How can you stop employees stealing?
September 14, 2016 by David Griffiths, CEO
Profile of a Fraudster
There are reams of data and hundreds of studies investigating the type of person who would defraud an organization, most of whom are first-time offenders, but that doesn’t actually make spotting one any easier.
In a recent KPMG study Global Profile of a Fraudster, it was found that 38% of fraudsters are perceived to be well-respected, while only 10% are of low repute. Ultimately their sense of superiority is stronger than their sense of fear or anger.
65% of fraudsters are current employees, while a further 21% are former employees. In 62% of frauds, the perpetrator colluded with others and in 44% of cases perpetrators had unlimited control and were able to circumvent controls.
“All fraudsters tend to have a sense of superiority, but those committing the biggest frauds tend to be even more autocratic and more frequently to have unlimited authority,” says Dean Friedman, KPMG Forensic Head of Investigations, KPMG in South Africa.
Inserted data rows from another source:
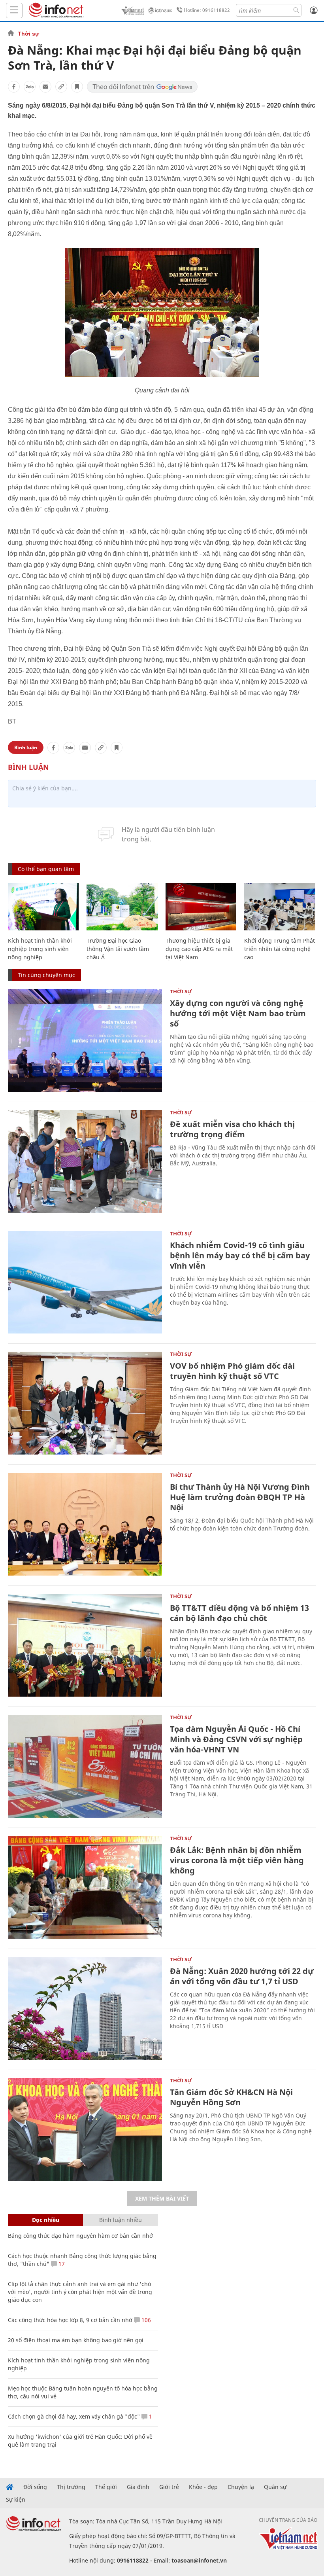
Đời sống (35, 2487)
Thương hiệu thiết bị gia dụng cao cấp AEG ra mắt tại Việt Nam (199, 949)
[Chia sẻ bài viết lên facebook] (14, 87)
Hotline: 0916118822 (207, 10)
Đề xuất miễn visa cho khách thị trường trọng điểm (232, 1129)
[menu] (14, 10)
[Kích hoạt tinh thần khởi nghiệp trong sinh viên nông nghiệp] (43, 906)
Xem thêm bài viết (162, 2198)
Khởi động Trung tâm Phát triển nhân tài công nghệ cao (279, 949)
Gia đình (138, 2487)
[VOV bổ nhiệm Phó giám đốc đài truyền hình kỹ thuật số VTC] (85, 1403)
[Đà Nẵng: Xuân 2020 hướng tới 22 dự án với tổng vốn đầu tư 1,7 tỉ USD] (85, 2008)
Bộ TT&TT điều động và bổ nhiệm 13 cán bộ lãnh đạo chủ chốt (239, 1612)
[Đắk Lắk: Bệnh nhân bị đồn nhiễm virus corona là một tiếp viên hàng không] (85, 1887)
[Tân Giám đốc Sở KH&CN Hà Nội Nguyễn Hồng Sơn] (85, 2129)
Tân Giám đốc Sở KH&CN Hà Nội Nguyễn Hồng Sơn (231, 2097)
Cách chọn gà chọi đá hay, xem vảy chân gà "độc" (74, 2416)
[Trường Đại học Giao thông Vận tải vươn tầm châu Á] (122, 906)
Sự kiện (15, 2499)
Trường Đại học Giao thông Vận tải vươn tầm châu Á (118, 949)
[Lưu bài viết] (77, 87)
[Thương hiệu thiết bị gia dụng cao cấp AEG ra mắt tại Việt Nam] (201, 906)
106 (145, 2320)
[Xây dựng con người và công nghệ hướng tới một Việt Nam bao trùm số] (85, 1040)
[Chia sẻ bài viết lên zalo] (30, 87)
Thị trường (71, 2487)
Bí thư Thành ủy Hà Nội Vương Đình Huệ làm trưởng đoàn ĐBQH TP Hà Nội (240, 1497)
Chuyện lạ (241, 2487)
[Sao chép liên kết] (61, 87)
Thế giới (106, 2487)
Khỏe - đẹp (203, 2487)
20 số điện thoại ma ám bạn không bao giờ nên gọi (75, 2340)
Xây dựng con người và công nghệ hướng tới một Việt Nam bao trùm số (238, 1013)
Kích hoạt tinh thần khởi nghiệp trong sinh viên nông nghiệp (40, 949)
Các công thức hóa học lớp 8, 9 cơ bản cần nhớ (70, 2320)
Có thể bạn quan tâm (46, 869)
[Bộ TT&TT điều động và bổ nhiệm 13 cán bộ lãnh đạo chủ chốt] (85, 1645)
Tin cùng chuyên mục (46, 975)
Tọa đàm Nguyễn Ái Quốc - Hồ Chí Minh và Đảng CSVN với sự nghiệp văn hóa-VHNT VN (236, 1739)
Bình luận (25, 747)
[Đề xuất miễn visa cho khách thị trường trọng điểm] (85, 1161)
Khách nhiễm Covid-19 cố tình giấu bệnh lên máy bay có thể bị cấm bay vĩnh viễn (240, 1255)
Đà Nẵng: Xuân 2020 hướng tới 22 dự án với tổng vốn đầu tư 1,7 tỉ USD (242, 1976)
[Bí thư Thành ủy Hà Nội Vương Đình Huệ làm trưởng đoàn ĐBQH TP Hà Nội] (85, 1524)
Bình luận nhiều (120, 2220)
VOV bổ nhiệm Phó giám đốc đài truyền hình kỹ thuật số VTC (232, 1370)
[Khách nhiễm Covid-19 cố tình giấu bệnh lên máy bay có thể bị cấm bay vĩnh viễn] (85, 1282)
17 (61, 2263)
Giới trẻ (169, 2487)
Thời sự (28, 33)
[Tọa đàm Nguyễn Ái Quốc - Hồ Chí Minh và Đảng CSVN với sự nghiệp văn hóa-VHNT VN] (85, 1766)
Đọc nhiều (45, 2220)
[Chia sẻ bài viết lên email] (45, 87)
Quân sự (275, 2487)
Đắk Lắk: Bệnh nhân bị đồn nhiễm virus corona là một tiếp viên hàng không (237, 1860)
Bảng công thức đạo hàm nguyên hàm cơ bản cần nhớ (80, 2235)
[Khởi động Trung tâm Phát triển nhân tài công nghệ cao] (279, 906)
There are several behavioral red flags identified by the Association of Certified Fraud Examiners (ACFE) that are sometimes exhibited before a fraud is detected. These include people living beyond their means or in financial difficulty, displaying an unusually close relationship with a vendor or customer (indicating potential collusion), or they may have control issues and be unwilling to share duties (thereby making it more difficult for someone to uncover their deceit).
Why do employees steal?
The fraud triangle is the most widely recognized theory of fraud reasoning and seeks to define why workers decide to commit workplace fraud.
Developed by Donald Cressey in his 1973 work Other People's Money: A Study in the Social Psychology of Embezzlement, the theory identifies three factors that affect the decision to commit fraud namely: motivation, opportunity, and rationalization.
Motivation is often – but not always – financial, for example mounting debts, unexpected expenses or greed. Opportunity arises when a company has lax controls in place that allows an employee to exploit or manipulate corporate processes like invoice approval or expense claims. And rationalization is the process by which a person will convince themselves that the act of fraud is justified.
Organizations invariably, and justifiably, tend to focus on the part of the triangle that they have the most control over - opportunity.
KPMG’s study found that weak internal controls are a significant issue for companies victimized by fraud and the problem is growing. Compared with 2013, there was a big jump, from 18 percent to 27 percent, in the number of fraudsters who committed (or who appeared to commit) their acts because an opportunity presented itself due to weak controls or a lack thereof.
Companies can remove as many of the opportunities as possible for a person to commit fraud by implementing strong internal controls. These include separation of duties so that one person doesn’t have the ability to both request and approve invoices, 3-way matching (of purchase orders, to invoices, to delivery receipts), monitoring of the supplier file, setting up an internal advisory committee, regular compliance risk analysis, establishing an anonymous reporting hotline and making sure all fraud controls are clearly visible.
In some cases, even relatively robust internal controls can be circumvented by a determined fraudster. This is where technology can significantly enhance the detection of fraud where it already exists. Data analytics allows organizations to sift through millions of transactions and thousands of suppliers looking for anomalies that require further investigation. These could include unusual transaction dates, anomalies in high and low transaction values and the detection of outliers within defined parameters. Powerful analytics software can also compare employee transaction history with peers, or spot anomalies in approval patterns.
Fraudsters are increasingly using technology to enable their own ill-gotten gains, and companies need to fight back with technology of their own.
Influencing motivation and rationalization
There are also ways an organization can influence the other sides of the fraud triangle. A company that promotes high ethical values and standards, especially from the very top of the executive hierarchy, can help reduce the ability of a potential fraudster to rationalize their actions.
Perceptions of fairness within an organization, whether they relate to rewards and punishments or compensation and promotion, can also be used as ways to rationalize fraud. Companies should set clear policies and guidelines that are transparent and implemented at all levels, to maximize perceptions of fairness and minimize rationalization of fraud. Educating and informing employees of fraud policies and procedures can also make it more difficult for them to rationalize their behavior if there are clear guidelines in place.
The KPMG study found that financial gain or greed was the overriding motivation for 66% fraudster, but 13% were driven by the organizational culture, and around 12% by the desire to meet targets or to hide losses in order to receive bonuses, hold onto their job or protect the company.
Organizations need to ensure that the pressure to perform is not lighting the touchpaper that could motivate employees to commit fraud.